Марина отнеслась к своему новому положению строго по-деловому. Оказавшись после свадьбы с мужем наедине, она послушно приготовилась принести себя в жертву этому бледно-розовому, трясущемуся от страха существу. Но Фридрих, надев пижамку, юркнул под одеяло, пробормотал «Gute Nacht, Ängelchen» [9] , повернулся спиной и притворился спящим.

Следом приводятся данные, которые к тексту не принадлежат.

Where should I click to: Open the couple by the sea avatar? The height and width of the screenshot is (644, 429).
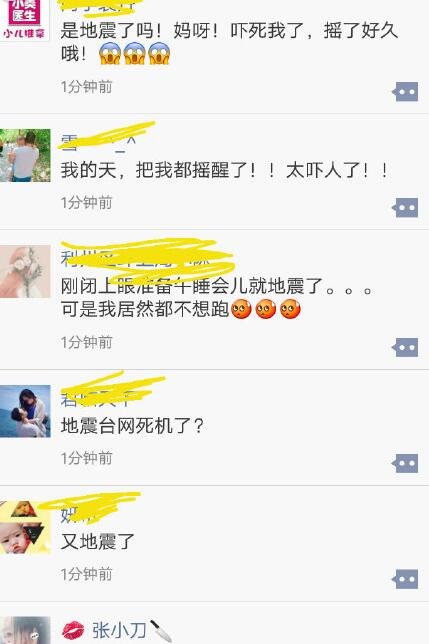[x=25, y=411]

Марина была приятно удивлена таким неожиданным поворотом событий. Физическая близость с новоиспеченным мужем казалась для нее делом крайне неприятным. Марина долго не могла уснуть. Ощущение было странным – вот она лежит в одной кровати с совершенно посторонним человеком, который всю ночь храпит и тикает. Тиканье раздавалось из Фединой груди, в которой билось сердце с искусственным клапаном. Днем эти звуки заглушались фоном человеческой жизни, а ночью, в тишине, тиканье раздавалось отчетливо, с непереносимой ритмичностью. «Ничего, – думала Марина, – люди в тюрьме выживают, потому что есть надежда на свободу выбраться. Так что же, я в Германии не выживу, в отдельной квартире, с этим заживо засушенным гербарием? – Она повернула голову и бросила брезгливый взгляд на холмик из одеяла, под которым беспокойно двигалась нездоровая Федина плоть. – Ладно, дружок, ты здесь поспи, а я пойду чайку попью». Марина встала и вышла в гостиную, которая одновременно служила кухней. Открыв холодильник, она прикинула, с чего бы начать, и, остановившись на объемной упаковке с колбасой, принялась за еду. Она ела долго, без удовольствия, пережевывая, как пластмассу, все то, что находила в холодильнике, пока, наконец, чувство отвращения к еде не заглушило чувство отвращения к жизни.